All things considered, these findings suggest that obesity does not significantly influence the N-glycosylation pattern of IgG. However, alterations in the N-glycan profile of antibodies may serve as valuable indicators for diagnosing GDM in mothers with a normal BMI. Furthermore, these variations could help to pinpoint individuals within the normal BMI range at an increased risk of developing GDM.
These findings suggest potential clinical applications in identifying and differentiating pregnant women at risk for obesity-related GDM based on glycan profiling. Specifically, the distinct glycosylation patterns could serve as biomarkers for early diagnosis and risk stratification in prenatal care. In first-trimester screening, glycan profiling could help stratify pregnant women with obesity based on high metabolic risk. Pregnant women with glycosylation patterns indicating a higher risk of GDM could be monitored more closely for metabolic complications, and it could guide personalized interventions, such as future deals in diabetes care. Strategies to enhance or restore optimal glycosylation patterns could be explored as adjuncts to traditional GDM management.

5. Limitations

The limitations of our study are the small number of cases in the GDM and obese groups, which can be explained by the fact that obesity is so often associated with GDM that it is very difficult to recruit suitable subjects into these groups in the third trimester of pregnancy. The exclusion criteria helped to homogenize the group, but the number of excluded cases was very high.

6. Conclusions

By incorporating N-glycan-based biomarkers into clinical diagnosis practice, healthcare providers can rely on early detection, personalize management strategies, and potentially mitigate adverse pregnancy outcomes associated with obesity and GDM.

Author Contributions

B.K. and Z.G. collected and prepared the human samples and collected and analyzed clinical data; A.F. performed IgG purification, preparation for N-glycosylation analysis and CE-LIF separations, raw data evaluation. A.F. and Z.K. prepared the statistical analysis; A.G., A.S. and A.F. designed the study; A.S. and A.F. wrote the manuscript; Z.K., A.G. and S.G.V. reviewed and finalized the manuscript. All authors have read and agreed to the published version of the manuscript.

Funding

This work was supported by the University of Szeged, Albert Szentgyörgyi Medical School, Faculty Research Grant, ‘Géza Hetényi’ Fund [No.:5S 724 (A202)], ‘Bohdan Malaniak CSMC—RECOOP Young Scientists Research Grant BMYS 2019–2020 Farkas—Guttman #008 Modification of IgG-glycosylation and plasma N-glycome related to obesity during pregnancy and by the University of Debrecen Program for Scientific Publication PTP2025. This is contribution #219 of the Horváth Csaba Memorial Laboratory of Bioseparation Sciences.

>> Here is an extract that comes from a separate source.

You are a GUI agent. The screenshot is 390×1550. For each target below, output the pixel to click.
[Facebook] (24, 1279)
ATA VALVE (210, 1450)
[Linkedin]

Institutional Review Board Statement

The study was conducted by the Declaration of Helsinki and approved by the Human Investigation Review Board University of Szeged, Albert Szent-Györgyi Medical School (protocol code SZTE SZAAOK 172/2018 and date of approval: 15 October 2018).

Informed Consent Statement

All pregnant women taking part in the study were informed about the details of the study, and written informed consent was obtained from all patients.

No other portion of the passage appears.